Sydney is 1.5 times bigger than Melbourne, six times larger than Brisbane, and eight times larger than Perth, according to the report.

Much like the Western Australia-driven mining boom, Australia's two most populous cities are carrying the rest of the country.

"Adelaide, Hobart, and Canberra cannot yet be considered as startup ecosystems, as they don't show the requisite startup activity," the report said.

Sydney was ranked number 12 in the world and Melbourne 18th, both significantly trailing the top three: Silicon Valley, Tel Aviv, and Los Angeles. The Australian survey was conducted with Surry Hills incubator Pollenizer and Deloitte Digital, which found that the number of Australian entrepreneurs per capita is second only to the US in the countries covered in the GEM.

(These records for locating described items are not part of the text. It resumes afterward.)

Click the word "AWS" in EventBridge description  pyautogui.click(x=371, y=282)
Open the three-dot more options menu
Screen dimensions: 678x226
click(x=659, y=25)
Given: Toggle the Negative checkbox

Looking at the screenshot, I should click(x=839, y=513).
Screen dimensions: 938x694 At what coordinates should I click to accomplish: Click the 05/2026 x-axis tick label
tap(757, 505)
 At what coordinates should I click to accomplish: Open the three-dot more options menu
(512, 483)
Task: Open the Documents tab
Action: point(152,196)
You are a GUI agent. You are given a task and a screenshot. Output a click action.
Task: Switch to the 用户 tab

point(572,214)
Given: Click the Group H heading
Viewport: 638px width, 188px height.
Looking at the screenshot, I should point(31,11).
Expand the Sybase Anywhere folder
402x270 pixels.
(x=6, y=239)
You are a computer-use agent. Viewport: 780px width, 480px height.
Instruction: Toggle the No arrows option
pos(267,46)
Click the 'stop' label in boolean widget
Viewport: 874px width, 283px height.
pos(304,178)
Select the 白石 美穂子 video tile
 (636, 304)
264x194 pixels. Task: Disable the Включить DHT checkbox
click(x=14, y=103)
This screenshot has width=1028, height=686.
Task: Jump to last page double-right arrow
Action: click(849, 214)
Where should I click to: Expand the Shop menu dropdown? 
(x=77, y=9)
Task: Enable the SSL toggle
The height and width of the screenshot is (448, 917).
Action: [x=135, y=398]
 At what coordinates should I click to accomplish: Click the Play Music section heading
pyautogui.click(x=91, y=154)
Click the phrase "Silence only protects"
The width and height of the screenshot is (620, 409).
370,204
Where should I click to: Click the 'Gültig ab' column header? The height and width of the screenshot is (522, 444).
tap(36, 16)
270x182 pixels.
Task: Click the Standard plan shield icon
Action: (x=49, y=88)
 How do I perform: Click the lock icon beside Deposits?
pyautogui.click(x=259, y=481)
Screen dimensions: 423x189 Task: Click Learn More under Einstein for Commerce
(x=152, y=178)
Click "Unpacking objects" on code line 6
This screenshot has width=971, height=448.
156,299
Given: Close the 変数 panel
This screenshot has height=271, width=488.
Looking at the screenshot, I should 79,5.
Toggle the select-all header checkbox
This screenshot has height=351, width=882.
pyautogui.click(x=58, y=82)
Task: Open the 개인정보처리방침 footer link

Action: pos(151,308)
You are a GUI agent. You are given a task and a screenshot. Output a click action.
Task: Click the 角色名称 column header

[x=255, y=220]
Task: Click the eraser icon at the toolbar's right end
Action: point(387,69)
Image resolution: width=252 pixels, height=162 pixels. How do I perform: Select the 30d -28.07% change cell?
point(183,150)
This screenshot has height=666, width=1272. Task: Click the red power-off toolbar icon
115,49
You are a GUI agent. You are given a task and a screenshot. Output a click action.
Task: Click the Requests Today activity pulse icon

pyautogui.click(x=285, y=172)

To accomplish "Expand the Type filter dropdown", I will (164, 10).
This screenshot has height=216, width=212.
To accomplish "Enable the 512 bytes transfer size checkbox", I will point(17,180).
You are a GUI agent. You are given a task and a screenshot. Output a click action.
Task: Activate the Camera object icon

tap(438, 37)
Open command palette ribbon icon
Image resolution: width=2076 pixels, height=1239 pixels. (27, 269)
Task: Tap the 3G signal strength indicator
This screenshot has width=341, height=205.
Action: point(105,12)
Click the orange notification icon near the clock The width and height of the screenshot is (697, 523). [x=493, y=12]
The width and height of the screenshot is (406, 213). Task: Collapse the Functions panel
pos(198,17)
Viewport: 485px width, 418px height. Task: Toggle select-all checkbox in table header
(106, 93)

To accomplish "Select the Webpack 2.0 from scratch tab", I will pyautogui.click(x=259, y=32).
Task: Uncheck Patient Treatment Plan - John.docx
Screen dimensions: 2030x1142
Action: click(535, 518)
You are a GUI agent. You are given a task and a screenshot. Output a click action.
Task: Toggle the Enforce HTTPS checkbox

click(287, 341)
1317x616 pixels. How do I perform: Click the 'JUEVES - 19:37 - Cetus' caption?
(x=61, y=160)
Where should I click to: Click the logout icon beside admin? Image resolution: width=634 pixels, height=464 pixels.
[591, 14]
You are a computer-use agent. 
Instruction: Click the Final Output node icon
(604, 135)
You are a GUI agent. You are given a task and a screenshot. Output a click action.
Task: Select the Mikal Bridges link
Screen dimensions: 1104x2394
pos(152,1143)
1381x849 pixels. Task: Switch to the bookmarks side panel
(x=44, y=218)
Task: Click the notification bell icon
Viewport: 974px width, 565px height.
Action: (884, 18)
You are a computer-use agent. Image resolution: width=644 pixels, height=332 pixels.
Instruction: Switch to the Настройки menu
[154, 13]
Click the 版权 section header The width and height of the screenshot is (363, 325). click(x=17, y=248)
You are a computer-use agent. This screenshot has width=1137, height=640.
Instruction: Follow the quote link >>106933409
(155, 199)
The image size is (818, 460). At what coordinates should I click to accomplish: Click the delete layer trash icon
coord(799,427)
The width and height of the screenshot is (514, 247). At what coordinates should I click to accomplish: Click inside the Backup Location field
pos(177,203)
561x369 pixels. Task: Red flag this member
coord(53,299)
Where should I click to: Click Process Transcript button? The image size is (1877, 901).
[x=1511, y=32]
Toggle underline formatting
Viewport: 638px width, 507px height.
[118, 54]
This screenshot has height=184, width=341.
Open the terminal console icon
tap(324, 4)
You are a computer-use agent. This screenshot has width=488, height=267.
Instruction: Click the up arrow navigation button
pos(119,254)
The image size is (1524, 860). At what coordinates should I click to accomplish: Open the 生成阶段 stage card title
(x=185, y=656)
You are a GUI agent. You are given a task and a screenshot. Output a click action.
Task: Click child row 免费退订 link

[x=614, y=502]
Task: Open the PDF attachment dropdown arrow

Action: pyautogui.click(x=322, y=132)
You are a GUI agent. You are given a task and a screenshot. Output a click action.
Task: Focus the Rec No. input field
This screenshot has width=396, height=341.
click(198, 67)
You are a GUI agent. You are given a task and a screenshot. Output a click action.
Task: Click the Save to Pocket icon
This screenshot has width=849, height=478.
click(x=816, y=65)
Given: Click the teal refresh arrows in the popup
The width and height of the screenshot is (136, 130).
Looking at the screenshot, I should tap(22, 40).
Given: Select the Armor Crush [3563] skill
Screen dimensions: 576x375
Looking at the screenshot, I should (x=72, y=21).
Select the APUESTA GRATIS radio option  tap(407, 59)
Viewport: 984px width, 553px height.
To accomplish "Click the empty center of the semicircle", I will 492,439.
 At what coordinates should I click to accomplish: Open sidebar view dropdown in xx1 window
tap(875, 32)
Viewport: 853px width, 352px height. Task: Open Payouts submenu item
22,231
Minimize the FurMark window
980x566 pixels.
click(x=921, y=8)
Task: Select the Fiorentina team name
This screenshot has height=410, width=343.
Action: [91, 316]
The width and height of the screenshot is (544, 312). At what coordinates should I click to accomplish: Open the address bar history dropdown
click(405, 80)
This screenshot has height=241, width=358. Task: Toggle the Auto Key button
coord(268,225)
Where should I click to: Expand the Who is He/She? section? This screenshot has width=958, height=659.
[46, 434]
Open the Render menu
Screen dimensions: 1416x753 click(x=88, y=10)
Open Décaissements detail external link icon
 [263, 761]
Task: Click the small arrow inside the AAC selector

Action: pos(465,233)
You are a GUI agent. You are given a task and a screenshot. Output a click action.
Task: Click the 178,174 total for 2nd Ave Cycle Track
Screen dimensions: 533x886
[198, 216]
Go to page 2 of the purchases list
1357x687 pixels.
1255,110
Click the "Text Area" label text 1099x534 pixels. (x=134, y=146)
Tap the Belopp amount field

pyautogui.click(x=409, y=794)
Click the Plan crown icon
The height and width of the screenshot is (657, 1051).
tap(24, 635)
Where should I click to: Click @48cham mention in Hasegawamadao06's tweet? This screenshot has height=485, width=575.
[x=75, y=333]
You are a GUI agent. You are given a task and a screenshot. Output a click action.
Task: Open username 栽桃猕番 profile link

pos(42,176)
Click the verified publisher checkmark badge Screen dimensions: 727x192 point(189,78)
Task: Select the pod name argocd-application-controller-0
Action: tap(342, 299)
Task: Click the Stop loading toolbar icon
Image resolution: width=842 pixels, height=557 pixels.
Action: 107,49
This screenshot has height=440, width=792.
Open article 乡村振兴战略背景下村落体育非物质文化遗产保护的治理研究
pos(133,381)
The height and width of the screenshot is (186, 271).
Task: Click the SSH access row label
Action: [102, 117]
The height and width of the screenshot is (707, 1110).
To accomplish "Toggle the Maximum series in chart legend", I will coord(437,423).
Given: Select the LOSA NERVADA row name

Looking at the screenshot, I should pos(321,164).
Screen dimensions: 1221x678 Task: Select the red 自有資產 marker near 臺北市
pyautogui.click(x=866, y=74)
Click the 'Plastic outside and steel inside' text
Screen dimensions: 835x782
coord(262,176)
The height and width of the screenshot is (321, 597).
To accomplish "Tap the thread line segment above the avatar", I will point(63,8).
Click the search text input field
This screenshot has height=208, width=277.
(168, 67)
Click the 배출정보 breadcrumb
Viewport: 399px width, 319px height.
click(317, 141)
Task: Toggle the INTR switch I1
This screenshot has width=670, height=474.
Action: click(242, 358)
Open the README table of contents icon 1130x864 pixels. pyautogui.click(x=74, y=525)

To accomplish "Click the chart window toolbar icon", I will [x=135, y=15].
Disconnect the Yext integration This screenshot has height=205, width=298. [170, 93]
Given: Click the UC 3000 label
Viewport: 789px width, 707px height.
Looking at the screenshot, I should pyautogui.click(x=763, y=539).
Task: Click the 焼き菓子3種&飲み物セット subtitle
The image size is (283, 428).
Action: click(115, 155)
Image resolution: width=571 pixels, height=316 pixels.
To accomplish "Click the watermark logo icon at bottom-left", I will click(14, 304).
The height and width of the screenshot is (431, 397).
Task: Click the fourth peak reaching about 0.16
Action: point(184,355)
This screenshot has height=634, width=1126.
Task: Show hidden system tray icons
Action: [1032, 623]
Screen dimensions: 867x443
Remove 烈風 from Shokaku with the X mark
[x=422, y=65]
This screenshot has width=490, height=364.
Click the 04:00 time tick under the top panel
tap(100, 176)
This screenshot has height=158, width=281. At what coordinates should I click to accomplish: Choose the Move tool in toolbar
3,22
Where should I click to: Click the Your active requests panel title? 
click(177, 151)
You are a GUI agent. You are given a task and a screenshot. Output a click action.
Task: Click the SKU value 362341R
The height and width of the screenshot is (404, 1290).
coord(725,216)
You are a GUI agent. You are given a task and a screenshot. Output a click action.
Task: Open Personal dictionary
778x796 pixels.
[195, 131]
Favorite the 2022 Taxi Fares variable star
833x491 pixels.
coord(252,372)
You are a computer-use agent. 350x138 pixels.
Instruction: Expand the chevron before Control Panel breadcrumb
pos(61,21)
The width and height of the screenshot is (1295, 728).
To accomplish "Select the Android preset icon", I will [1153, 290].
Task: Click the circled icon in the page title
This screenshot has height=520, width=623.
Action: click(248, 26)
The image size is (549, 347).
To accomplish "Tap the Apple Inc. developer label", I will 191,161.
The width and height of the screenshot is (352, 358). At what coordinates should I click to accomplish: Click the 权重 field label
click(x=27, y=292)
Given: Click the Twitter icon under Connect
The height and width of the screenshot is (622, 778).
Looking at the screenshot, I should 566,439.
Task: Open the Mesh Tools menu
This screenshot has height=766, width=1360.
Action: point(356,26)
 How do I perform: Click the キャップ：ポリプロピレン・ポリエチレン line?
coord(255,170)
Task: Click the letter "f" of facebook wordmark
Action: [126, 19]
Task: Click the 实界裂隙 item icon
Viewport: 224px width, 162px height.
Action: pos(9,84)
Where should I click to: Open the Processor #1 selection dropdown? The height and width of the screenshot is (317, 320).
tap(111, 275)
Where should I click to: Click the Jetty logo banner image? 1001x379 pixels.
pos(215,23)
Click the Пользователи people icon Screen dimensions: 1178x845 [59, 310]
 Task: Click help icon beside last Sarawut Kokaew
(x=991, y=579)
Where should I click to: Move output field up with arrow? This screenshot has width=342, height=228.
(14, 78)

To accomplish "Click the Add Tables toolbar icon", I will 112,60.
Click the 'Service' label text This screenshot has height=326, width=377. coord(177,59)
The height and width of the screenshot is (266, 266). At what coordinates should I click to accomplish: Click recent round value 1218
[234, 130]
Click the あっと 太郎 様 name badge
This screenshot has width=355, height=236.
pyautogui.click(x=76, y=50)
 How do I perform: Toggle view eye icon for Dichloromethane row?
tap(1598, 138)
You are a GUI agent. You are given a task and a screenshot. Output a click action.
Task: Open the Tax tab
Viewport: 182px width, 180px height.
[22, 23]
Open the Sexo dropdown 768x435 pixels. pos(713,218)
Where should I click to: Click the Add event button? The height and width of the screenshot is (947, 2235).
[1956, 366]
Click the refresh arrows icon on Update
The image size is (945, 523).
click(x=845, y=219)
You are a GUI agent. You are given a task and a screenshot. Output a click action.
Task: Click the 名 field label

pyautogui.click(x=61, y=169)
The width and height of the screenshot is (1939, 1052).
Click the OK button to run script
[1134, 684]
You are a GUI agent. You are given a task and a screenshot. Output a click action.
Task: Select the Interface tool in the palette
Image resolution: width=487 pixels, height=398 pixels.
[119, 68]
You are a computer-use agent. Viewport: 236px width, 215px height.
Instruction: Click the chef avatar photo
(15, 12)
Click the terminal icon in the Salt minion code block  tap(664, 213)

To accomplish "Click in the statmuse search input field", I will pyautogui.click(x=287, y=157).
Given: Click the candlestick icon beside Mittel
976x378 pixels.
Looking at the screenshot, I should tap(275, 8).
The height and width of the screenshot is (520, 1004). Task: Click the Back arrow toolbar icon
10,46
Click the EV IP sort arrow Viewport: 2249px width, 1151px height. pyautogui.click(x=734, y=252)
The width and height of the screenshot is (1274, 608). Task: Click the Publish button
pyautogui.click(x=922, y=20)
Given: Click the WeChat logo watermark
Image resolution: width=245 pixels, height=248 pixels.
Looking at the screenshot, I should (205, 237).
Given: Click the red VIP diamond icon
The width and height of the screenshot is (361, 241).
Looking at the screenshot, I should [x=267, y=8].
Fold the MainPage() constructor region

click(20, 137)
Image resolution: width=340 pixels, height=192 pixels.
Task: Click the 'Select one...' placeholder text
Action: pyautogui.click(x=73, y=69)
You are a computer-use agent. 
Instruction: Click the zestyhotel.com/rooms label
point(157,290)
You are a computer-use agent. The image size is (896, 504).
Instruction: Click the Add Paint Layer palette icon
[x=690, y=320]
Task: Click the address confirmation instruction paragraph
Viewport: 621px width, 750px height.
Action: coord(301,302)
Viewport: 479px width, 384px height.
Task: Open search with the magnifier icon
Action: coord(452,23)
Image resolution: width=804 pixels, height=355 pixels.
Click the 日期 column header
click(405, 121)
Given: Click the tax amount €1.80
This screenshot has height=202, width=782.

Sydney shouldn't get too ahead of itself, though. It is still dwarfed by the world's startup headquarters, Silicon Valley, which is 6.7 times larger, while New York City is 2.6 times larger.

The new report also re-enforces the stereotype that women are scared off by the male-dominated game of entrepreneurship.

Less than 4.3 percent of Australian startups were founded by women — worse than the low participation rates experienced in the IT industry.

The report accused Australian companies of lacking ambition and targeting smaller markets. Australia reportedly has predominately "integrator"-style businesses, B2Bs that sell specific consumer products into a guaranteed market.

The report said that Silicon Valley early stage startups raise 100 times more investment funds than their Sydney counterparts.

Locally, only 39 percent of startups apply for grants — and almost 80 percent apply for the lucrative R&D tax concession — which demonstrates that there is more room for companies to cash in on the grants and rebates on offer.